Historic house in North Dakota, United States

The Chateau de Mores in Medora, North Dakota, United States, is a historic home built by the Marquis de Morès in 1883 as a hunting lodge and summer home for his family and guests. The home later became part of the 128 acre Chateau de Mores State Historic Site, which also includes Chimney Park and de Mores Memorial Park.

==History==
The Marquis was a French aristocrat and entrepreneur who came to the Dakota badlands in 1883 to establish a new kind of cattle operation. He planned to slaughter and cold pack his cattle and ship it east in refrigerated rail cars. The slaughterhouse was built in the town which the Marquis founded and named for his wife, Medora Marie Von Hoffman. Medora was named for her aunt, the second wife of Samuel Cutler Ward. She was also the granddaughter of John Randolph Grymes and his wife Suzette Claiborne, who was also the third wife of Gov. William C.C. Claiborne. He built many structures in the town for those he employed in his operations, including St. Mary's Catholic Church. For three years the small town bustled, but in 1886 the operation collapsed due to drought, competition from meat packers back east, and the Marquis' own lack of business experience, and the plant was abandoned. The Marquis and his family returned to Europe, but left behind a small town rife with the flavor and romanticism of the American Old West.

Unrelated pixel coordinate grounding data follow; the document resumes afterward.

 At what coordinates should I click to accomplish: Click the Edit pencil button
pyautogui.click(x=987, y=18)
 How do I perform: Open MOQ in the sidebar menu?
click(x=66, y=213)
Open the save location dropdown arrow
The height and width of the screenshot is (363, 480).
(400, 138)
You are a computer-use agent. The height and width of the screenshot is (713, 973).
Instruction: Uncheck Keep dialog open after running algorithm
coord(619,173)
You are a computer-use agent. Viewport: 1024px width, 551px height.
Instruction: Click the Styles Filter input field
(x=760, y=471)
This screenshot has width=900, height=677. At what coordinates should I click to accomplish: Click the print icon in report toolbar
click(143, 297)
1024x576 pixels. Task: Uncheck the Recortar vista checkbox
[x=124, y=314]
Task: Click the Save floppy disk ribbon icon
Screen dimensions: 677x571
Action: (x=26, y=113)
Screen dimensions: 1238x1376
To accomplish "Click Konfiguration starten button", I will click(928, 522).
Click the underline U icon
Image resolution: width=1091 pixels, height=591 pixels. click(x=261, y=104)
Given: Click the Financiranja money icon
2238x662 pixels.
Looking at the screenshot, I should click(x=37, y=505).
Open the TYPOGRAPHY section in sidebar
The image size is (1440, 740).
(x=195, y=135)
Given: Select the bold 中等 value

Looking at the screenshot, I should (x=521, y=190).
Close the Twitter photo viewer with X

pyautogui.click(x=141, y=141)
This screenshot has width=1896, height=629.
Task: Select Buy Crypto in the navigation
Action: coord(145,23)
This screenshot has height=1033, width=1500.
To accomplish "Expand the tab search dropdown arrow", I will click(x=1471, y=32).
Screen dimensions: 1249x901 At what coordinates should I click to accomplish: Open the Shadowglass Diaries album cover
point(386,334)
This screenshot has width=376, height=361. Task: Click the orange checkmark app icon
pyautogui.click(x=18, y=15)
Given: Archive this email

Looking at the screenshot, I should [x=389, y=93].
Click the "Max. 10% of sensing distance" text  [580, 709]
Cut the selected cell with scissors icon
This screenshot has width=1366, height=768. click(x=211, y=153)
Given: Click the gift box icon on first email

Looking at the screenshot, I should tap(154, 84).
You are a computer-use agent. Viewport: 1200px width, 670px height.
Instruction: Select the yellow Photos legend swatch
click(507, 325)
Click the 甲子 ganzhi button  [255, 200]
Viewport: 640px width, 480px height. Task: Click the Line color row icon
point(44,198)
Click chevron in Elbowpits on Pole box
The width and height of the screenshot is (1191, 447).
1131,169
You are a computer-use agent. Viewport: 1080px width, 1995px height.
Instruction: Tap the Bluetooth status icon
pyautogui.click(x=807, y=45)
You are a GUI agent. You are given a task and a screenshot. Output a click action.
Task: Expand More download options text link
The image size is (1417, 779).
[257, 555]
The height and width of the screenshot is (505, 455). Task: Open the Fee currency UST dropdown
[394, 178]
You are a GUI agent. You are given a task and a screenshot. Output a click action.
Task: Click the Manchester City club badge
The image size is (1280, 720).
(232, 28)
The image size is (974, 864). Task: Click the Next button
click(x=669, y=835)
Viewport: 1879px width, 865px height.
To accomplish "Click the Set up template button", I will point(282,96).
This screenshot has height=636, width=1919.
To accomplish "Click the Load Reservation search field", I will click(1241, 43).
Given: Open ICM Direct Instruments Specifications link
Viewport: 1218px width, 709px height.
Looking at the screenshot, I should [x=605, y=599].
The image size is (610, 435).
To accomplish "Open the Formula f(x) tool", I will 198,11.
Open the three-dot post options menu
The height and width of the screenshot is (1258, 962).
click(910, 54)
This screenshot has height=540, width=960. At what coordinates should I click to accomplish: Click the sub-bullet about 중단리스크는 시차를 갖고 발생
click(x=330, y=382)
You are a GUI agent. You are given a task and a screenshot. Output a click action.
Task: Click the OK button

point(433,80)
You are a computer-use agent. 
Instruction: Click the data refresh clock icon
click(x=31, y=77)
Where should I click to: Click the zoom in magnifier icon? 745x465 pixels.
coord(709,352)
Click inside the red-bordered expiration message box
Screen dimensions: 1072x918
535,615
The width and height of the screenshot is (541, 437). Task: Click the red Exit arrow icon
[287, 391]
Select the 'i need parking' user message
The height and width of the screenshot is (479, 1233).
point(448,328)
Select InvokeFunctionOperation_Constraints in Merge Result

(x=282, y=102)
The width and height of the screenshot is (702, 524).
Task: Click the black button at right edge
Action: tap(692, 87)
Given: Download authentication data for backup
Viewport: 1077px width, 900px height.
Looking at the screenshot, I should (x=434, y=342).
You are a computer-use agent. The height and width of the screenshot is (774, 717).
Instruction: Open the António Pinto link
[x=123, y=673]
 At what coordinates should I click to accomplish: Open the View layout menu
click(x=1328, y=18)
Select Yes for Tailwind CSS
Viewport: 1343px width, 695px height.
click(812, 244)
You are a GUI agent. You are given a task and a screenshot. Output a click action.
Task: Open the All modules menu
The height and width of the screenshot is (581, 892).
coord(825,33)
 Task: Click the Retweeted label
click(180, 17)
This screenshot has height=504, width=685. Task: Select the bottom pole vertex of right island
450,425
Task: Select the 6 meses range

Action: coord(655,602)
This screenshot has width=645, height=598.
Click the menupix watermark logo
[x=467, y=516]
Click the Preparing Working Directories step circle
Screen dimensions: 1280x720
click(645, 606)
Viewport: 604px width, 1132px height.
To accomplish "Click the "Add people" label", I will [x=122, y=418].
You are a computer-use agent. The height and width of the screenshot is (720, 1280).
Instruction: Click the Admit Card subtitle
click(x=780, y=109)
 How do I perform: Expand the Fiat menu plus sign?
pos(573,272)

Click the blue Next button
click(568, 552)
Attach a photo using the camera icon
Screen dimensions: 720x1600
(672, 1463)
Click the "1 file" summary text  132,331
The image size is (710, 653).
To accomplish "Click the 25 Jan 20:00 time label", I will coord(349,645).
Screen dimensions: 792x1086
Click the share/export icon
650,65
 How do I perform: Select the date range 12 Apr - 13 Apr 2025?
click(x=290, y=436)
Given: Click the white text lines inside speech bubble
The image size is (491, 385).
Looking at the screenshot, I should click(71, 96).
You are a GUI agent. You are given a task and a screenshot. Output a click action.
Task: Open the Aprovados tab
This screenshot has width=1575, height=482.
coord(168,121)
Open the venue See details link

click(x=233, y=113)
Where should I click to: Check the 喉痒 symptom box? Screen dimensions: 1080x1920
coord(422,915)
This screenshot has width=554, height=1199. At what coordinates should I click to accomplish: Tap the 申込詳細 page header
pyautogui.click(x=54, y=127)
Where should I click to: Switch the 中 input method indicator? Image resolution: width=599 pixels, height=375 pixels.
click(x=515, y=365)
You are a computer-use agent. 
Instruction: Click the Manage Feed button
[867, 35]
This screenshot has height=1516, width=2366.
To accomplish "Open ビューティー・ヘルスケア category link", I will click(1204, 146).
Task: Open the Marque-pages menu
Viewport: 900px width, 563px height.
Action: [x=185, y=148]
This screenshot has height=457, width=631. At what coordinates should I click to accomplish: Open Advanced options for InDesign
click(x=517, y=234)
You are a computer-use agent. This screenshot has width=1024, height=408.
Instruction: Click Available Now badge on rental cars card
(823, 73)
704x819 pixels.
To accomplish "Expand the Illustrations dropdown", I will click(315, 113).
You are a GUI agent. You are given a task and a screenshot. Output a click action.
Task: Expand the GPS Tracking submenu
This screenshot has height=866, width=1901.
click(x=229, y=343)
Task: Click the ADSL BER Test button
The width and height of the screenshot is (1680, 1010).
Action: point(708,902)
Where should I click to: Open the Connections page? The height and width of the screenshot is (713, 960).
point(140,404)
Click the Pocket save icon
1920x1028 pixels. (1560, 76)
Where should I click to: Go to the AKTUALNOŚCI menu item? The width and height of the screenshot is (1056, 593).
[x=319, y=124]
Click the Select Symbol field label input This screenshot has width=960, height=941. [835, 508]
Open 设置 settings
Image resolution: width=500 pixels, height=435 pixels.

The chateau was occupied seasonally by the family for only three years from 1883 to 1886. During the harsh winter months they would go to France, returning again in spring. After 1886 the Marquis visited the chateau twice, in 1887 and 1889, while Medora and their children visited only once more in 1903 after the Marquis' death, at which time she spent six weeks there.

From this time on the house was maintained by caretakers. They would ready the house for occupation in the spring but the family never returned. The eldest son gave the caretakers permission to operate the chateau as a boarding house in 1921. During this period the house suffered from theft and lack of maintenance.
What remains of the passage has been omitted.